Sherburn, Bartley & Scott’s Last Night’s Fun

 

Tempered

 

Rabble Rouser 003; 45 minutes; 2004

 

One view, still strongly-held in parts of Ireland, is that you must have at least a smidgeon of the Auld Sod’s blood in your veins to play Irish traditional music properly (and drinking umpteen pints of the black stuff doesn’t count). Even if a musician’s skills and knowledge of tunes, musical history and all the various tips and winks of the tradition enables him or her to participate ably in a session, there are still plenty who reckon that true understanding is a component of some yet undiscovered gene. “Sure,” they’ll say, “that Paddy and Bridget can play the tunes well for a couple of Japanese” or “***’s a grand fiddler, but she’s from California, you know”. To some extent, that begrudging attitude, whether it’s rightly or wrongly held, has been reinforced by some truly dreadful quasi-ITM releases from Europe (names withheld to protect the guilty), so what are we to make of this extensively-titled trio based in England?

 

Last Night’s Fun consists of the singer-guitarist Denny Bartley, uilleann piper Nick Scott and concertina player Chris Sherburn and they play, predominantly, a mixture of Irish traditional tunes and what they term “travelling songs”, as opposed to songs favoured by travellers. The answer to the question posed above, on the evidence of Tempered, is less than not a lot. Firstly, Denny Bartley sings a variety of songs (Sammy’s Bar, Thirty Foot Trailer, Tom Joad) as if suffering from the pre-operative (and pre-tranquillised) effects of a strangulated hernia. Secondly, the trio exhibit as much understanding of Ireland’s music as an axolotl’s ability to discuss the finer points of logical positivism.
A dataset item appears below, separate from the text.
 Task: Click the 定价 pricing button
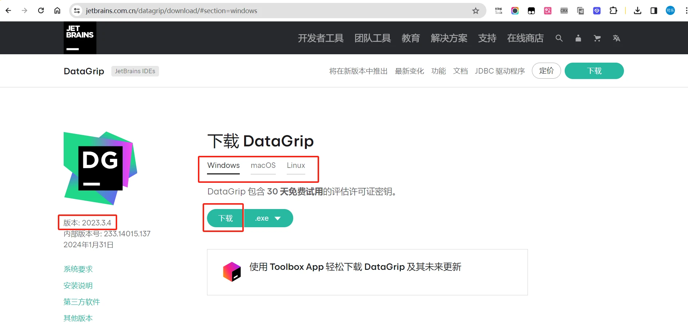click(546, 71)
The Humours of Ballyloughlin is transformed into a tedious dirge, The Cliffs of Moher sounds like something partially learnt from a record, Brendan O’Regan’s Autumn Child (played on the pipes) is reminiscent of a first-year piano pupil struggling with the concept of the arpeggio Then there is the closing Whiskey in the Jar which truly sounds as though Bartley’s hernia has been operated upon without anaesthetic (or he’s in the middle of some strange sexual encounter with a sheep).

 

The Green Man described Last Night’s Fun as “The best traditional Irish music band based in England” which really shows how little they know (and is insulting to The London Lasses & Pete Quinn, any version of The Luke Daniels Band or Míse). Tempered is truly awful, diabolical, appalling, inexcusable, atrocious rubbish and heaven help the numerous folk clubs and festivals that have booked this terrible trio. In other words, I’m with the Irish inheritance-mongers on this one.

 

Geoff Wallis

 

18th March, 2004

 


 

Should you really wish to learn more about Last Night’s Fun, click here.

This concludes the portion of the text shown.